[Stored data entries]
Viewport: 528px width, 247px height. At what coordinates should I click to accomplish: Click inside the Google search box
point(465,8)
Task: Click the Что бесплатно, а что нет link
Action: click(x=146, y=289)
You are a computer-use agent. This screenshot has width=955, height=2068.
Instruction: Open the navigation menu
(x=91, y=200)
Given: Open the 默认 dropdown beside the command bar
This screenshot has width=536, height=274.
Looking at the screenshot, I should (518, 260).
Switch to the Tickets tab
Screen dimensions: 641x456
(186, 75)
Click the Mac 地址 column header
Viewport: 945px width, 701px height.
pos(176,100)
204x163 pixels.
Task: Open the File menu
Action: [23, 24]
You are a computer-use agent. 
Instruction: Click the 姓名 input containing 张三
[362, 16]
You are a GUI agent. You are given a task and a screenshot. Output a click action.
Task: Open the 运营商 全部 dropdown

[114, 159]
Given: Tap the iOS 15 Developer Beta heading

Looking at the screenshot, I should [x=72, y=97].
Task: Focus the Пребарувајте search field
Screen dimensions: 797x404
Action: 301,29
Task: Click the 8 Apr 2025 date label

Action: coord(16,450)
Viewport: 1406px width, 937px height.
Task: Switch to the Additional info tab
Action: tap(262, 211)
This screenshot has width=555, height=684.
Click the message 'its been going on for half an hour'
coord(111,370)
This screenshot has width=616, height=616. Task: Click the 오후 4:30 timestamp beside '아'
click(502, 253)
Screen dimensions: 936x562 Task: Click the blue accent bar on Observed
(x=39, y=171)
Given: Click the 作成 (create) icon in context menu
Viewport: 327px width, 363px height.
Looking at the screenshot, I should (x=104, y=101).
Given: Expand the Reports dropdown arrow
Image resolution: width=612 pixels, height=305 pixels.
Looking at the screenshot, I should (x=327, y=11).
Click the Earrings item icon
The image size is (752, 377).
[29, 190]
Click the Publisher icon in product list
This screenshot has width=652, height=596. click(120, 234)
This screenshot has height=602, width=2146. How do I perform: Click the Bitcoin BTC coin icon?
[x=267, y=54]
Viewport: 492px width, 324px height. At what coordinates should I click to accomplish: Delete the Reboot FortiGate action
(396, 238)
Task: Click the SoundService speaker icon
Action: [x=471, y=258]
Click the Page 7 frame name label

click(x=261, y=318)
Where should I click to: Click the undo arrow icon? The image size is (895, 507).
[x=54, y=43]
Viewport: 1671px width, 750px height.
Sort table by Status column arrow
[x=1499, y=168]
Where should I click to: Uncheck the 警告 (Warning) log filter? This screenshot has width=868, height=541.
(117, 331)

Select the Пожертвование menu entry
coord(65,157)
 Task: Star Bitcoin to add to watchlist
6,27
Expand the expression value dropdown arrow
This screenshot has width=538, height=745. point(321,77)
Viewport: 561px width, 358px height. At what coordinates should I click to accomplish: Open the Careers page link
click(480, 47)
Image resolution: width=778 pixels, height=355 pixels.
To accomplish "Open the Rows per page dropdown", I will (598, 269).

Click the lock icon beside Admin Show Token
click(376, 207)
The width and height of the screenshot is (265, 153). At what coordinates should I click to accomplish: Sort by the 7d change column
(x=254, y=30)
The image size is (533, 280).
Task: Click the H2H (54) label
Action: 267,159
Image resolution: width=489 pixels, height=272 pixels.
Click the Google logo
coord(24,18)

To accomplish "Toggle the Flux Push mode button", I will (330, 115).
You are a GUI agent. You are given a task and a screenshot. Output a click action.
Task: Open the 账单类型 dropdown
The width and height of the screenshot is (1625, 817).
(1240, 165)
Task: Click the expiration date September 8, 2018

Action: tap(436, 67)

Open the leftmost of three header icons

Exercise brief:
Go through the entries above and copy every line containing "agent".

Answer area:
You are a computer-use agent. This screenshot has width=955, height=2068.
You are a computer-use agent. 
You are a GUI agent. You are given a task and a screenshot. Output a click action.
You are a GUI agent. You are given a task and a screenshot. Output a click action.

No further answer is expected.